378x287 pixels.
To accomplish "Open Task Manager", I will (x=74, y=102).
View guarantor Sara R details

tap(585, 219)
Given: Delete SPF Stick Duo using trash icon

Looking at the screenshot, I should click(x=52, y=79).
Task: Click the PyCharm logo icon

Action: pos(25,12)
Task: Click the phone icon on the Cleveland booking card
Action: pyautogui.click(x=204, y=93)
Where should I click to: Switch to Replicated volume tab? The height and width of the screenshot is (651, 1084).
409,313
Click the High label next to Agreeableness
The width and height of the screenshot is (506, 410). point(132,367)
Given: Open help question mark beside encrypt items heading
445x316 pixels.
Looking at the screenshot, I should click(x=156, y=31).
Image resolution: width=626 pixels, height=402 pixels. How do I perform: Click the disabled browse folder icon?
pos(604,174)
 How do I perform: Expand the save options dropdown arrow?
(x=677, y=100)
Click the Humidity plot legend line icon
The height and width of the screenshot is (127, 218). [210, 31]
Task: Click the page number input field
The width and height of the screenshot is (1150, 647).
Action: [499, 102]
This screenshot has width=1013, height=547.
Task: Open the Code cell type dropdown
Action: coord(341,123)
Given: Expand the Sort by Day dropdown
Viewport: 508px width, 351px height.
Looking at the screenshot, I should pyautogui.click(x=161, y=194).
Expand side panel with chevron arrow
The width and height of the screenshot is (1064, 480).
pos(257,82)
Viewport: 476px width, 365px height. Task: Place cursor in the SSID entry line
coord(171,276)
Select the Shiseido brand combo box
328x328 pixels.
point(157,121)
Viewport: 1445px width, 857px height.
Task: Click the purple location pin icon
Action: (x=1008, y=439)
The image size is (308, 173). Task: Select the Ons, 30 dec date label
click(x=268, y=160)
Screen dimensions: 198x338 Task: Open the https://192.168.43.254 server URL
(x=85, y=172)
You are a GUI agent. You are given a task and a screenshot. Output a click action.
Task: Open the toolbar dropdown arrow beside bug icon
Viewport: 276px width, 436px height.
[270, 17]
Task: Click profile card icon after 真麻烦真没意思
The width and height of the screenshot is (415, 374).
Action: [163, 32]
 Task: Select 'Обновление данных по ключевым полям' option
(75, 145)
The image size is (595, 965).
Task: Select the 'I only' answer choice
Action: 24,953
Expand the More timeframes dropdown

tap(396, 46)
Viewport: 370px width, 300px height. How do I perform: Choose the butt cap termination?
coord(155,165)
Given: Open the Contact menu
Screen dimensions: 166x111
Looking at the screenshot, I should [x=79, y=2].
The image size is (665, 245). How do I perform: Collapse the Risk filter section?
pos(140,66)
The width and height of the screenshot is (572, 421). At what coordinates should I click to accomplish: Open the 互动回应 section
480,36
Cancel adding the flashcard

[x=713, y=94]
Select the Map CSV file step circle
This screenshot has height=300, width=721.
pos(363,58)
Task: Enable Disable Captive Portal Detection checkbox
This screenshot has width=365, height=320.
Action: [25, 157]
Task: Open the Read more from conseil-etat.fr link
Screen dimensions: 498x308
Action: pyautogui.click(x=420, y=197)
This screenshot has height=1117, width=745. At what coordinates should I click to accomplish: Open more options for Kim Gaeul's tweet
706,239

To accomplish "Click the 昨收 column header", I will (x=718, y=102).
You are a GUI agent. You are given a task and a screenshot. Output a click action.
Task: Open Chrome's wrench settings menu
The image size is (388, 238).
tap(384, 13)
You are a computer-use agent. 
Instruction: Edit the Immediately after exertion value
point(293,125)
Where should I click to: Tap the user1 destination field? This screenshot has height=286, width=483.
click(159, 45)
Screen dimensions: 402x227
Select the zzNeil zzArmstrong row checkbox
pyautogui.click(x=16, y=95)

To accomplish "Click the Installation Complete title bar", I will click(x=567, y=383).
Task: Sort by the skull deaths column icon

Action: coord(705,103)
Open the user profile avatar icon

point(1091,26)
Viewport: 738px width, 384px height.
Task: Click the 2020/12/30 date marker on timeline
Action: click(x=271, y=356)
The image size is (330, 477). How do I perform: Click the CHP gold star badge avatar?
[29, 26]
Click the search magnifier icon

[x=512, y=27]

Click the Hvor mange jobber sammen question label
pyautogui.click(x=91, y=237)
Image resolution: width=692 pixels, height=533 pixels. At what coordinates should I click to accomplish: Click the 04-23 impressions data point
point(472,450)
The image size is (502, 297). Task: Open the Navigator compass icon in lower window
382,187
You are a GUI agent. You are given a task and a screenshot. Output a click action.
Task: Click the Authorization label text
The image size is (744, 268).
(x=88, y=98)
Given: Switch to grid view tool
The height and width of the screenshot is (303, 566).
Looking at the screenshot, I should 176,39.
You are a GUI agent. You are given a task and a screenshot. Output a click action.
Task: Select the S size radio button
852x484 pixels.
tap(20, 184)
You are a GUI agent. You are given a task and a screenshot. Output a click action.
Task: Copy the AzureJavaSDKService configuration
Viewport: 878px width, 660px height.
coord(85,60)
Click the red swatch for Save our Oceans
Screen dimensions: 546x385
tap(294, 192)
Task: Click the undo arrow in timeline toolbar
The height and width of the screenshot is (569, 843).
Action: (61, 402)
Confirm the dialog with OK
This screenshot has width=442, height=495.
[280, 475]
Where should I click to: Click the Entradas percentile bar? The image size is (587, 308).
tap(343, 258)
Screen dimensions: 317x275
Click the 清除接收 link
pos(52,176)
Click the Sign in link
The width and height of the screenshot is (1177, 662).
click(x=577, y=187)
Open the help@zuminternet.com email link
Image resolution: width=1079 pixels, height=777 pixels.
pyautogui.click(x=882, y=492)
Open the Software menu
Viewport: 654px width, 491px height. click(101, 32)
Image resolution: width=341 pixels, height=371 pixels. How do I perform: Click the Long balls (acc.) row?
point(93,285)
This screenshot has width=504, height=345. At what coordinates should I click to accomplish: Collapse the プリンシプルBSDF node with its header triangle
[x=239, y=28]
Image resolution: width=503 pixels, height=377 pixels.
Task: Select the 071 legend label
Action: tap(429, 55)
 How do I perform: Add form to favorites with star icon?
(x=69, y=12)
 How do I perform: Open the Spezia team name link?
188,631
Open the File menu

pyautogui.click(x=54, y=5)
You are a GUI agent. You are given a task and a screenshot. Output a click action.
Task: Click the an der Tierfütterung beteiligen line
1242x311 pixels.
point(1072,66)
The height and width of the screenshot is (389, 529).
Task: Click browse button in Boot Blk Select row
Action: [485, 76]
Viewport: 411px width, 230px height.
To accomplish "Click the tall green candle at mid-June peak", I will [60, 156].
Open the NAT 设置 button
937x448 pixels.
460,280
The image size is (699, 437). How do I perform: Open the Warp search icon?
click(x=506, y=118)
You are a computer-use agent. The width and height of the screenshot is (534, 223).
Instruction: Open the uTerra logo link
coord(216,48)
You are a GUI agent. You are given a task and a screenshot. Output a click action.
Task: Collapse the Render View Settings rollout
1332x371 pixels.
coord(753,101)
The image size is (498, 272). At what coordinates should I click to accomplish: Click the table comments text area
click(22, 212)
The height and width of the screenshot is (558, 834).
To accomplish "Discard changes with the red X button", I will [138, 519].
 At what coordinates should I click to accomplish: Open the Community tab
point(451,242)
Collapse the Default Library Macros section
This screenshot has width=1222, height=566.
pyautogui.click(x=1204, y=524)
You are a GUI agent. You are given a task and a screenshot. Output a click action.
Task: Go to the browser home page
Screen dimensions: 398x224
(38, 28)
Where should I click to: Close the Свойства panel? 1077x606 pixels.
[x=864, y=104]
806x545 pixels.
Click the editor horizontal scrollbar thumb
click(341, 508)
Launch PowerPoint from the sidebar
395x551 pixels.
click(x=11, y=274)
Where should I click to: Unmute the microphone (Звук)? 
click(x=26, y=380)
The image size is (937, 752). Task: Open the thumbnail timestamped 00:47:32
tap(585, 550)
• • • •
Transcribe every line above, character for character.

378x287 pixels.
To accomplish "Open Task Manager", I will (x=74, y=102).
View guarantor Sara R details

tap(585, 219)
Given: Delete SPF Stick Duo using trash icon

Looking at the screenshot, I should click(x=52, y=79).
Task: Click the PyCharm logo icon

Action: pos(25,12)
Task: Click the phone icon on the Cleveland booking card
Action: pyautogui.click(x=204, y=93)
Where should I click to: Switch to Replicated volume tab? The height and width of the screenshot is (651, 1084).
409,313
Click the High label next to Agreeableness
The width and height of the screenshot is (506, 410). point(132,367)
Given: Open help question mark beside encrypt items heading
445x316 pixels.
Looking at the screenshot, I should click(x=156, y=31).
Image resolution: width=626 pixels, height=402 pixels. How do I perform: Click the disabled browse folder icon?
pos(604,174)
 How do I perform: Expand the save options dropdown arrow?
(x=677, y=100)
Click the Humidity plot legend line icon
The height and width of the screenshot is (127, 218). [210, 31]
Task: Click the page number input field
The width and height of the screenshot is (1150, 647).
Action: [499, 102]
This screenshot has width=1013, height=547.
Task: Open the Code cell type dropdown
Action: coord(341,123)
Given: Expand the Sort by Day dropdown
Viewport: 508px width, 351px height.
Looking at the screenshot, I should pyautogui.click(x=161, y=194).
Expand side panel with chevron arrow
The width and height of the screenshot is (1064, 480).
pos(257,82)
Viewport: 476px width, 365px height. Task: Place cursor in the SSID entry line
coord(171,276)
Select the Shiseido brand combo box
328x328 pixels.
point(157,121)
Viewport: 1445px width, 857px height.
Task: Click the purple location pin icon
Action: (x=1008, y=439)
The image size is (308, 173). Task: Select the Ons, 30 dec date label
click(x=268, y=160)
Screen dimensions: 198x338 Task: Open the https://192.168.43.254 server URL
(x=85, y=172)
You are a GUI agent. You are given a task and a screenshot. Output a click action.
Task: Open the toolbar dropdown arrow beside bug icon
Viewport: 276px width, 436px height.
[270, 17]
Task: Click profile card icon after 真麻烦真没意思
The width and height of the screenshot is (415, 374).
Action: [163, 32]
 Task: Select 'Обновление данных по ключевым полям' option
(75, 145)
The image size is (595, 965).
Task: Select the 'I only' answer choice
Action: 24,953
Expand the More timeframes dropdown

tap(396, 46)
Viewport: 370px width, 300px height. How do I perform: Choose the butt cap termination?
coord(155,165)
Given: Open the Contact menu
Screen dimensions: 166x111
Looking at the screenshot, I should [x=79, y=2].
The image size is (665, 245). How do I perform: Collapse the Risk filter section?
pos(140,66)
The width and height of the screenshot is (572, 421). At what coordinates should I click to accomplish: Open the 互动回应 section
480,36
Cancel adding the flashcard

[x=713, y=94]
Select the Map CSV file step circle
This screenshot has height=300, width=721.
pos(363,58)
Task: Enable Disable Captive Portal Detection checkbox
This screenshot has width=365, height=320.
Action: [25, 157]
Task: Open the Read more from conseil-etat.fr link
Screen dimensions: 498x308
Action: pyautogui.click(x=420, y=197)
This screenshot has height=1117, width=745. At what coordinates should I click to accomplish: Open more options for Kim Gaeul's tweet
706,239

To accomplish "Click the 昨收 column header", I will (x=718, y=102).
You are a GUI agent. You are given a task and a screenshot. Output a click action.
Task: Open Chrome's wrench settings menu
The image size is (388, 238).
tap(384, 13)
You are a computer-use agent. 
Instruction: Edit the Immediately after exertion value
point(293,125)
Where should I click to: Tap the user1 destination field? This screenshot has height=286, width=483.
click(159, 45)
Screen dimensions: 402x227
Select the zzNeil zzArmstrong row checkbox
pyautogui.click(x=16, y=95)

To accomplish "Click the Installation Complete title bar", I will click(x=567, y=383).
Task: Sort by the skull deaths column icon

Action: coord(705,103)
Open the user profile avatar icon

point(1091,26)
Viewport: 738px width, 384px height.
Task: Click the 2020/12/30 date marker on timeline
Action: click(x=271, y=356)
The image size is (330, 477). How do I perform: Click the CHP gold star badge avatar?
[29, 26]
Click the search magnifier icon

[x=512, y=27]

Click the Hvor mange jobber sammen question label
pyautogui.click(x=91, y=237)
Image resolution: width=692 pixels, height=533 pixels. At what coordinates should I click to accomplish: Click the 04-23 impressions data point
point(472,450)
The image size is (502, 297). Task: Open the Navigator compass icon in lower window
382,187
You are a GUI agent. You are given a task and a screenshot. Output a click action.
Task: Click the Authorization label text
The image size is (744, 268).
(x=88, y=98)
Given: Switch to grid view tool
The height and width of the screenshot is (303, 566).
Looking at the screenshot, I should 176,39.
You are a GUI agent. You are given a task and a screenshot. Output a click action.
Task: Select the S size radio button
852x484 pixels.
tap(20, 184)
You are a GUI agent. You are given a task and a screenshot. Output a click action.
Task: Copy the AzureJavaSDKService configuration
Viewport: 878px width, 660px height.
coord(85,60)
Click the red swatch for Save our Oceans
Screen dimensions: 546x385
tap(294, 192)
Task: Click the undo arrow in timeline toolbar
The height and width of the screenshot is (569, 843).
Action: (61, 402)
Confirm the dialog with OK
This screenshot has width=442, height=495.
[280, 475]
Where should I click to: Click the Entradas percentile bar? The image size is (587, 308).
tap(343, 258)
Screen dimensions: 317x275
Click the 清除接收 link
pos(52,176)
Click the Sign in link
The width and height of the screenshot is (1177, 662).
click(x=577, y=187)
Open the help@zuminternet.com email link
Image resolution: width=1079 pixels, height=777 pixels.
pyautogui.click(x=882, y=492)
Open the Software menu
Viewport: 654px width, 491px height. click(101, 32)
Image resolution: width=341 pixels, height=371 pixels. How do I perform: Click the Long balls (acc.) row?
point(93,285)
This screenshot has width=504, height=345. At what coordinates should I click to accomplish: Collapse the プリンシプルBSDF node with its header triangle
[x=239, y=28]
Image resolution: width=503 pixels, height=377 pixels.
Task: Select the 071 legend label
Action: tap(429, 55)
 How do I perform: Add form to favorites with star icon?
(x=69, y=12)
 How do I perform: Open the Spezia team name link?
188,631
Open the File menu

pyautogui.click(x=54, y=5)
You are a GUI agent. You are given a task and a screenshot. Output a click action.
Task: Click the an der Tierfütterung beteiligen line
1242x311 pixels.
point(1072,66)
The height and width of the screenshot is (389, 529).
Task: Click browse button in Boot Blk Select row
Action: [485, 76]
Viewport: 411px width, 230px height.
To accomplish "Click the tall green candle at mid-June peak", I will [60, 156].
Open the NAT 设置 button
937x448 pixels.
460,280
The image size is (699, 437). How do I perform: Open the Warp search icon?
click(x=506, y=118)
You are a computer-use agent. The width and height of the screenshot is (534, 223).
Instruction: Open the uTerra logo link
coord(216,48)
You are a GUI agent. You are given a task and a screenshot. Output a click action.
Task: Collapse the Render View Settings rollout
1332x371 pixels.
coord(753,101)
The image size is (498, 272). At what coordinates should I click to accomplish: Click the table comments text area
click(22, 212)
The height and width of the screenshot is (558, 834).
To accomplish "Discard changes with the red X button", I will [138, 519].
 At what coordinates should I click to accomplish: Open the Community tab
point(451,242)
Collapse the Default Library Macros section
This screenshot has width=1222, height=566.
pyautogui.click(x=1204, y=524)
You are a GUI agent. You are given a task and a screenshot. Output a click action.
Task: Go to the browser home page
Screen dimensions: 398x224
(38, 28)
Where should I click to: Close the Свойства panel? 1077x606 pixels.
[x=864, y=104]
806x545 pixels.
Click the editor horizontal scrollbar thumb
click(341, 508)
Launch PowerPoint from the sidebar
395x551 pixels.
click(x=11, y=274)
Where should I click to: Unmute the microphone (Звук)? 
click(x=26, y=380)
The image size is (937, 752). Task: Open the thumbnail timestamped 00:47:32
tap(585, 550)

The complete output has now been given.